The job market has gotten slightly worse, and new construction has slowed a bit, but investor confidence is still quite high providing a near equal offset. Perhaps after digesting a rather rough start to the new year consumer confidence will dip - we'll simply have to wait and see if that comes to fruition.
Looking forward, the US still needs to eventually face the repercussions of years of record deficit spending. When the piper comes to get paid, it's very possible it could get ugly. For now, however, it looks like that day is quite a bit down the road (certainly more than 6 months).
As I've mentioned before, this doesn't mean the stock market couldn't have a correction. Stocks have gone up substantially the past year (and the last 5 years).

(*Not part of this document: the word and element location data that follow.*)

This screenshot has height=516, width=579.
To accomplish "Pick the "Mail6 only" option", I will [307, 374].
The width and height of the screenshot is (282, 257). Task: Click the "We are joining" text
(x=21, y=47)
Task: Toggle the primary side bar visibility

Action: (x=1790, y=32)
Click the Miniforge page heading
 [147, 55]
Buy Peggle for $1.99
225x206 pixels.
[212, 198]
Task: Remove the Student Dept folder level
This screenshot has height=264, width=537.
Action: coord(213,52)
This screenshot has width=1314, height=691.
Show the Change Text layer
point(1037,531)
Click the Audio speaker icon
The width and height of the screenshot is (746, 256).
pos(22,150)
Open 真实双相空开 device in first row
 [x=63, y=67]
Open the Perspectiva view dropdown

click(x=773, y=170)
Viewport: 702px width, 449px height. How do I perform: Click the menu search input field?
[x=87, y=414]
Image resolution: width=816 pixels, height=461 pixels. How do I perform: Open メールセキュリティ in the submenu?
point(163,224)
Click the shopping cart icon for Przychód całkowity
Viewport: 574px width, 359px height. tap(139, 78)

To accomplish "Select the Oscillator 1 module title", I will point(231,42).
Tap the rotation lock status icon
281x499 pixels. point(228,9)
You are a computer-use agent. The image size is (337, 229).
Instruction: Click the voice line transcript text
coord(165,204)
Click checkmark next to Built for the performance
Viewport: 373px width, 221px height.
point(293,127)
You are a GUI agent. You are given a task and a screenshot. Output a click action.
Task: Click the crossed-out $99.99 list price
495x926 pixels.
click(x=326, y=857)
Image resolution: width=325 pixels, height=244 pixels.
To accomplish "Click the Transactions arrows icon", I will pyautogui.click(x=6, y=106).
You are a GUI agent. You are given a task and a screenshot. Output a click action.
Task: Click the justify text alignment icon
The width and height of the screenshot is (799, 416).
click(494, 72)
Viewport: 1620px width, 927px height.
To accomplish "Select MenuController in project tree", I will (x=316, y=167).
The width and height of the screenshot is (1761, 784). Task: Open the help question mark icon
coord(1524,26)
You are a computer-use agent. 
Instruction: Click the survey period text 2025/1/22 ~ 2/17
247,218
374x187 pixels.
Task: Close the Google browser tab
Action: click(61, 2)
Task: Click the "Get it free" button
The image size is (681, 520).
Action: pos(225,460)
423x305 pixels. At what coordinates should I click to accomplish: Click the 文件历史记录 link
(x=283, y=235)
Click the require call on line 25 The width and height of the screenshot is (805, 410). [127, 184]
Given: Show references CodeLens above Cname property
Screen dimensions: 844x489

A pullback from overbought conditions is perfectly normal and happens all the time. It's just that from an economic perspective, a pullback would be just that, and not necessarily the sign of a full blown recession. Each pull back we've had over the last year has been modest, with most just 4% to 8%. I fully expect we'll get a real pullback eventually, which would be more like 10% to 15%. It may happen soon, or may not happen for a few more months (or longer). Either way, stay tuned to blog updates for warning signs.
Since RPA is a math based, mechanical, non-emotional measurement of economic strength - the model is telling us now is a good time to be balanced as an investor. Times could be better, but at least for the short term, there's no reason to be especially cautious. Times are pretty good at the moment, but good times don't last forever - so be sure to keep on eye on this economic indicator next month.